Greece is braced for two major demonstrations against sweeping spending cuts and tax rises, as the country begins a 48-hour nationwide strike.

Transports and public services were shut down on Wednesday, while shop owners were encouraged to close up for the day in protest at the so-called austerity meausures.

More than 1,500 police have been deployed for the marches organised by public and private sector unions.

Protest leaders have said that although the austerity measures were needed to secure $143bn in loans from the EU and IMF, poorer Greeks will suffer disproportionately.

“There are other things the [government] can do, before taking money from a retiree who earns 500 euros [$660] a month,” Spyros Papaspyros, leader of the ADEDY civil servants’ union, said.

The cuts will significantly affect civil servants’ and pensioners’ incomes and consumer taxes are to be increased.

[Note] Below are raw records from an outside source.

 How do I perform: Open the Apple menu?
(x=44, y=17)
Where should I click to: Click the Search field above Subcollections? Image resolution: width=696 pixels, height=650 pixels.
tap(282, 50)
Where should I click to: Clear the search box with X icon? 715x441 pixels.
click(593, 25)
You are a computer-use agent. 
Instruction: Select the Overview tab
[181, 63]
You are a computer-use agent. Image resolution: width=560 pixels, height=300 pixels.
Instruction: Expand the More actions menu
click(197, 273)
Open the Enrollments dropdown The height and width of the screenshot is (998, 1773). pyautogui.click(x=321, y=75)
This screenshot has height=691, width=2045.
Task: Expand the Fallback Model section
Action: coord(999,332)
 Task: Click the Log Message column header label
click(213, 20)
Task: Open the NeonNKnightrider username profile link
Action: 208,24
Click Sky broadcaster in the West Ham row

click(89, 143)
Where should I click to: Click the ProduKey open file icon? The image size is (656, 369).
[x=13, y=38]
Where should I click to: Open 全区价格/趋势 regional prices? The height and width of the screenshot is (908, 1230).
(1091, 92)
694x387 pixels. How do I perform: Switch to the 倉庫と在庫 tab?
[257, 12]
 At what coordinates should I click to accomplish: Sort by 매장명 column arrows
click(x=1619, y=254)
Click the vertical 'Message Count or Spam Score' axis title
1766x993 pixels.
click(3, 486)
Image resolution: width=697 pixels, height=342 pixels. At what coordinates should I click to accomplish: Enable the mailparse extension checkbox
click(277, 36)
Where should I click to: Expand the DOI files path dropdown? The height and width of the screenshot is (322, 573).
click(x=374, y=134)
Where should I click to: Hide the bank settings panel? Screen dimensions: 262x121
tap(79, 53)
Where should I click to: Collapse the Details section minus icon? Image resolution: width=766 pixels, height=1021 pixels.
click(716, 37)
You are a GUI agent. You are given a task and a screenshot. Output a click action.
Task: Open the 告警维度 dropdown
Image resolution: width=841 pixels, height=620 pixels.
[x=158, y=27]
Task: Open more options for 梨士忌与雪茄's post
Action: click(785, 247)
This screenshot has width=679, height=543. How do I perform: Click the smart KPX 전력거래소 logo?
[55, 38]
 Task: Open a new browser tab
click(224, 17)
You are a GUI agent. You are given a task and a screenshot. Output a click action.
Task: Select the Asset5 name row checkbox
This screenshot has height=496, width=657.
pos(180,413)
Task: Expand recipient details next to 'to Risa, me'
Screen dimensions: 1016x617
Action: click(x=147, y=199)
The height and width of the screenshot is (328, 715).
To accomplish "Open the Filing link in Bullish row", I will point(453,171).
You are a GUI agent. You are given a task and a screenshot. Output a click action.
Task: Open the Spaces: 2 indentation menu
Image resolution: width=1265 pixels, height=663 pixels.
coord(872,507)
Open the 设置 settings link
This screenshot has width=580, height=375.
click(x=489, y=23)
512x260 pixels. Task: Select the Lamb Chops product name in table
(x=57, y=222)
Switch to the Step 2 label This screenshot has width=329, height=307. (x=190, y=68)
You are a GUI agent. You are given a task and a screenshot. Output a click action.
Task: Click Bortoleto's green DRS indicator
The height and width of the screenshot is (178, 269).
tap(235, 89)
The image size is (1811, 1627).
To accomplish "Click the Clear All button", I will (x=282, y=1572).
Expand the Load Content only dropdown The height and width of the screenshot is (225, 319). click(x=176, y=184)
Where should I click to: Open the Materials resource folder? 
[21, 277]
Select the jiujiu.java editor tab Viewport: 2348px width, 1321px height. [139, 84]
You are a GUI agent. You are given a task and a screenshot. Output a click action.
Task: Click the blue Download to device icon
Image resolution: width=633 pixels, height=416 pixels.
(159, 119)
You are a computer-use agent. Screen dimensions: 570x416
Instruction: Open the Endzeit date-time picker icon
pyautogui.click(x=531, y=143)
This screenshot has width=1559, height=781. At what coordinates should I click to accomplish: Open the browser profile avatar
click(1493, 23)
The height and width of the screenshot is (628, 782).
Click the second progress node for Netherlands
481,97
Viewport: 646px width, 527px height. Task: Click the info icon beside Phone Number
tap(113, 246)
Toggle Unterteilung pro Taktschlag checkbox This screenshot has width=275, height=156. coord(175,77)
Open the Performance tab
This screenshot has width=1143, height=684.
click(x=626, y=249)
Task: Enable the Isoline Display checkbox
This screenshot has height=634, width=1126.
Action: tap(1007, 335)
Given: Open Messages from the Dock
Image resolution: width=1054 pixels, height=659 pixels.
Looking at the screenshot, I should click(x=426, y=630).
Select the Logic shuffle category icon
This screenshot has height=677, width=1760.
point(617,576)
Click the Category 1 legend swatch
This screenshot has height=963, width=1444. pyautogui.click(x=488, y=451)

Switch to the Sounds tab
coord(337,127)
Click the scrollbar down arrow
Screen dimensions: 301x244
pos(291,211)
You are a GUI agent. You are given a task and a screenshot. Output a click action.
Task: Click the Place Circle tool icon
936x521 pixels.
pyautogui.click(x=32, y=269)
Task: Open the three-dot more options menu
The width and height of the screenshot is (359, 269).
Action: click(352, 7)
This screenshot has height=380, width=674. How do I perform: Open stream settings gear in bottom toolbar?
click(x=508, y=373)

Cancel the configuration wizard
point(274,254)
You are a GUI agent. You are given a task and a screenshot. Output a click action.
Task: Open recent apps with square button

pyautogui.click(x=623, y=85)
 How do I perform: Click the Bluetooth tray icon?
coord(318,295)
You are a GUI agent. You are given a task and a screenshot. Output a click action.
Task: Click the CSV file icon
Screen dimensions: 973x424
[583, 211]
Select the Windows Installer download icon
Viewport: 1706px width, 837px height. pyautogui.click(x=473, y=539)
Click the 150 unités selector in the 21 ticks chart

Among the major measures announced on Sunday were a cut in bonus pay for civil servants and retirees; three years more for pension contributions; and the raising of the retirement age for women to 65, the same level as men.

The Papandreou government is looking to push the measures, planned to be rolled out over three years, through parliament on Thursday. The government has a large majority in the house.

‘Very angry’

Aircraft have been grounded, ferries have remained in docks and public transport has been halted due to the strikes.

About 4,000 teachers, garbage collectors, pensioners and civil servants rallied in Athens on Tuesday, in the first march organised by unions since the cuts were announced.

About 200 communists hung banners from the Acropolis, reading “Peoples of Europe, Rise Up” and a silent protest was held by the Greek navy.

“People are very angry, and many outside Athens don’t realise what has happened,” Spyros Antonopoulos, a 78-year-old retired civil servant, said.

“When they get their next check, they’ll come to Athens with their children and grandchildren to protest.

“The way things are going, I won’t buy any new clothes. I’ll keep taking my trousers back to the tailor to get them patched up … I’ll wear them inside out if I have to.”